Published July 20, 2022 | Version 1.0
Dataset Restricted

BAF: an audio fingerprinting dataset for broadcast monitoring

  • 1. BMAT Licensing S.L.. Music Technology Group, Universitat Pompeu Fabra
  • 2. BMAT Licensing S.L.
  • 3. Music Technology Group, Universitat Pompeu Fabra
  • 4. Epidemic Sound
  • 5. IPEM, Ghent University

Description

Overview

Broadcast Audio Fingerprinting dataset is an open, available upon request, annotated dataset for the task of music monitoring in broadcast. It contains 2,000 tracks from Epidemic Sound's private catalogue as reference tracks that represent 74 hours. As queries, it contains over 57 hours of TV broadcast audio from 23 countries and 203 channels distributed with 3,425 one-min audio excerpts.
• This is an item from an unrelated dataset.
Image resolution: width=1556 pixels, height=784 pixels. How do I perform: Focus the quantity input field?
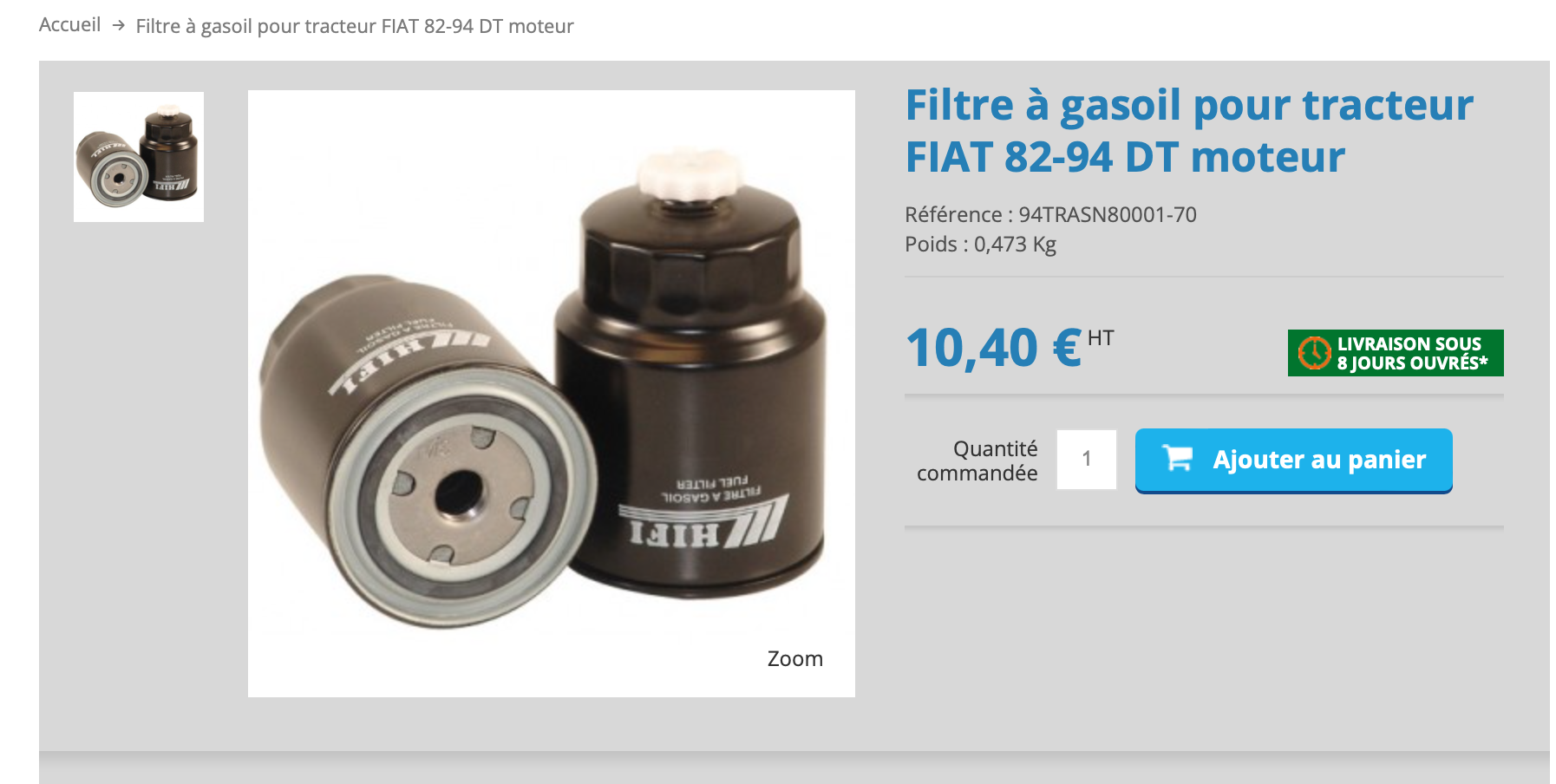pyautogui.click(x=1087, y=460)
It has been annotated by six annotators in total and each query has been cross-annotated by three of them obtaining high inter-annotator agreement percentages, which validates the annotation methodology and ensures the reliability of the annotations.

Purpose of the dataset

This dataset aims to become the standard dataset to evaluate Audio Fingerprinting algorithms since it’s built on real data, without the use of any data-augmentation techniques. It is also the first dataset to address background music fingerprinting, which is a real problem in royalties distribution.

Dataset use

This dataset is available for conducting non-commercial research related to audio analysis. It shall not be used for music generation or music synthesis.

About the data

All audio files are monophonic, 8kHz, 128kb/s, pcm_s16le encoded in .wav. Annotations mark which tracks sound (either in foreground or background) in each query (if any) and also the specific times where it starts and ends sound in the query.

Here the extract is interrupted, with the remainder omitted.